--- BEGIN ---

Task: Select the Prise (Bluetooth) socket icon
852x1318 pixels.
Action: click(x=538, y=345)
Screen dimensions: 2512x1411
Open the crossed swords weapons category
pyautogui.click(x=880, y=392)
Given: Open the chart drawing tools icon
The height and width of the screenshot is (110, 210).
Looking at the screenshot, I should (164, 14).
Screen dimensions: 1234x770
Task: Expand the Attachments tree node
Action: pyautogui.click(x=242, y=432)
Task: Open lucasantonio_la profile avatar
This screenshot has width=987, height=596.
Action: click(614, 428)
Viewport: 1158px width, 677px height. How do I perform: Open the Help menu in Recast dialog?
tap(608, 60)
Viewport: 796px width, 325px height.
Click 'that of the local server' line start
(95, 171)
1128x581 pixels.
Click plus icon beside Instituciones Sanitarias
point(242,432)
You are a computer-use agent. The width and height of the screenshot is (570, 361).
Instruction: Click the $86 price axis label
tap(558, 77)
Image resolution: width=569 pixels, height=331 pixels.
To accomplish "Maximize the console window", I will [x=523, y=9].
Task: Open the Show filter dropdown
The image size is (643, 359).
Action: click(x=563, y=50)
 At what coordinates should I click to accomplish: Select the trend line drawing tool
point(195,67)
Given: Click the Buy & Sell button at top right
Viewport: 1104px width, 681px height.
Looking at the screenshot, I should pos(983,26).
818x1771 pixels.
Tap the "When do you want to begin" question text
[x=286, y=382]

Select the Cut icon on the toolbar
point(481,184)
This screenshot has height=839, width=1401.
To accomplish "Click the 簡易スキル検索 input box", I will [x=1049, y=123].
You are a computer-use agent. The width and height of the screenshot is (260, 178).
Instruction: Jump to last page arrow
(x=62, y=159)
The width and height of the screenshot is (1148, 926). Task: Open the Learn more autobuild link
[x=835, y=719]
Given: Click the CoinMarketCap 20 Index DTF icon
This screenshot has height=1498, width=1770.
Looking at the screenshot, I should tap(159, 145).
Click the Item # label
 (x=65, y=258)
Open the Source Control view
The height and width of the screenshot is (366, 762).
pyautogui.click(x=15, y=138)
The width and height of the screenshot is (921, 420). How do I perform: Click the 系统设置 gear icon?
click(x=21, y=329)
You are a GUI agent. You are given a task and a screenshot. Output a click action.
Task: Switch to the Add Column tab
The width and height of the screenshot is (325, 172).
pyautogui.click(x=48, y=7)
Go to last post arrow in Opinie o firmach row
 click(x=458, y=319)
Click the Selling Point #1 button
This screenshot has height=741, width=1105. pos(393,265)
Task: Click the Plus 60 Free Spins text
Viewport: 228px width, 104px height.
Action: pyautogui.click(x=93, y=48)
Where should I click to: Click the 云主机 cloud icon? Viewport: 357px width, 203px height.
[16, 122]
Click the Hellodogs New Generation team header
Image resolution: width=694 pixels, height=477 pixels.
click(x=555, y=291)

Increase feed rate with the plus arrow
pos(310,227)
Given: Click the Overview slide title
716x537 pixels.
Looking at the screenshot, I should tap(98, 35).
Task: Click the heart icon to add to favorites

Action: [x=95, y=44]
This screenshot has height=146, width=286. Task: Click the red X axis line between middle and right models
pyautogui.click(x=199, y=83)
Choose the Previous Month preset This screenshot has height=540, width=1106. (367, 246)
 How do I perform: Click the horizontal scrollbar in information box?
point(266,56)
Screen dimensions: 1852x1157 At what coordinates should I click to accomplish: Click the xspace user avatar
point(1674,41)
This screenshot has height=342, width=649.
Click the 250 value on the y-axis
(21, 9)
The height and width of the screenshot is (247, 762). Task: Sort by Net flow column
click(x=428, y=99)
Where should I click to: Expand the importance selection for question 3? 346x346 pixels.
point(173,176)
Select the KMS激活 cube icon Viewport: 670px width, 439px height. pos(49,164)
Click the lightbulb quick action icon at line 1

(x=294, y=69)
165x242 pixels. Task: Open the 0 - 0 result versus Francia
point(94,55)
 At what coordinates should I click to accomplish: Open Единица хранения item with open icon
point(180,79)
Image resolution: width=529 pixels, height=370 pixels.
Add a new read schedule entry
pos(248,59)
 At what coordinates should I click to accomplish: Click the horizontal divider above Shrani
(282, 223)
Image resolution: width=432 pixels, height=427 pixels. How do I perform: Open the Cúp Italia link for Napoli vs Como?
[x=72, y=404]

--- END ---

■ **Problem to solve**:
Rewrite all the records above, putting "crossed sabers" wherever "crossed swords" appears and leaving everything else untouched.

■ **Solution for this problem**:
Task: Select the Prise (Bluetooth) socket icon
852x1318 pixels.
Action: click(x=538, y=345)
Screen dimensions: 2512x1411
Open the crossed sabers weapons category
pyautogui.click(x=880, y=392)
Given: Open the chart drawing tools icon
The height and width of the screenshot is (110, 210).
Looking at the screenshot, I should (164, 14).
Screen dimensions: 1234x770
Task: Expand the Attachments tree node
Action: pyautogui.click(x=242, y=432)
Task: Open lucasantonio_la profile avatar
This screenshot has width=987, height=596.
Action: click(614, 428)
Viewport: 1158px width, 677px height. How do I perform: Open the Help menu in Recast dialog?
tap(608, 60)
Viewport: 796px width, 325px height.
Click 'that of the local server' line start
(95, 171)
1128x581 pixels.
Click plus icon beside Instituciones Sanitarias
point(242,432)
You are a computer-use agent. The width and height of the screenshot is (570, 361).
Instruction: Click the $86 price axis label
tap(558, 77)
Image resolution: width=569 pixels, height=331 pixels.
To accomplish "Maximize the console window", I will [x=523, y=9].
Task: Open the Show filter dropdown
The image size is (643, 359).
Action: click(x=563, y=50)
 At what coordinates should I click to accomplish: Select the trend line drawing tool
point(195,67)
Given: Click the Buy & Sell button at top right
Viewport: 1104px width, 681px height.
Looking at the screenshot, I should pos(983,26).
818x1771 pixels.
Tap the "When do you want to begin" question text
[x=286, y=382]

Select the Cut icon on the toolbar
point(481,184)
This screenshot has height=839, width=1401.
To accomplish "Click the 簡易スキル検索 input box", I will [x=1049, y=123].
You are a computer-use agent. The width and height of the screenshot is (260, 178).
Instruction: Jump to last page arrow
(x=62, y=159)
The width and height of the screenshot is (1148, 926). Task: Open the Learn more autobuild link
[x=835, y=719]
Given: Click the CoinMarketCap 20 Index DTF icon
This screenshot has height=1498, width=1770.
Looking at the screenshot, I should tap(159, 145).
Click the Item # label
 (x=65, y=258)
Open the Source Control view
The height and width of the screenshot is (366, 762).
pyautogui.click(x=15, y=138)
The width and height of the screenshot is (921, 420). How do I perform: Click the 系统设置 gear icon?
click(x=21, y=329)
You are a GUI agent. You are given a task and a screenshot. Output a click action.
Task: Switch to the Add Column tab
The width and height of the screenshot is (325, 172).
pyautogui.click(x=48, y=7)
Go to last post arrow in Opinie o firmach row
 click(x=458, y=319)
Click the Selling Point #1 button
This screenshot has height=741, width=1105. pos(393,265)
Task: Click the Plus 60 Free Spins text
Viewport: 228px width, 104px height.
Action: pyautogui.click(x=93, y=48)
Where should I click to: Click the 云主机 cloud icon? Viewport: 357px width, 203px height.
[16, 122]
Click the Hellodogs New Generation team header
Image resolution: width=694 pixels, height=477 pixels.
click(x=555, y=291)

Increase feed rate with the plus arrow
pos(310,227)
Given: Click the Overview slide title
716x537 pixels.
Looking at the screenshot, I should tap(98, 35).
Task: Click the heart icon to add to favorites

Action: [x=95, y=44]
This screenshot has height=146, width=286. Task: Click the red X axis line between middle and right models
pyautogui.click(x=199, y=83)
Choose the Previous Month preset This screenshot has height=540, width=1106. (367, 246)
 How do I perform: Click the horizontal scrollbar in information box?
point(266,56)
Screen dimensions: 1852x1157 At what coordinates should I click to accomplish: Click the xspace user avatar
point(1674,41)
This screenshot has height=342, width=649.
Click the 250 value on the y-axis
(21, 9)
The height and width of the screenshot is (247, 762). Task: Sort by Net flow column
click(x=428, y=99)
Where should I click to: Expand the importance selection for question 3? 346x346 pixels.
point(173,176)
Select the KMS激活 cube icon Viewport: 670px width, 439px height. pos(49,164)
Click the lightbulb quick action icon at line 1

(x=294, y=69)
165x242 pixels. Task: Open the 0 - 0 result versus Francia
point(94,55)
 At what coordinates should I click to accomplish: Open Единица хранения item with open icon
point(180,79)
Image resolution: width=529 pixels, height=370 pixels.
Add a new read schedule entry
pos(248,59)
 At what coordinates should I click to accomplish: Click the horizontal divider above Shrani
(282, 223)
Image resolution: width=432 pixels, height=427 pixels. How do I perform: Open the Cúp Italia link for Napoli vs Como?
[x=72, y=404]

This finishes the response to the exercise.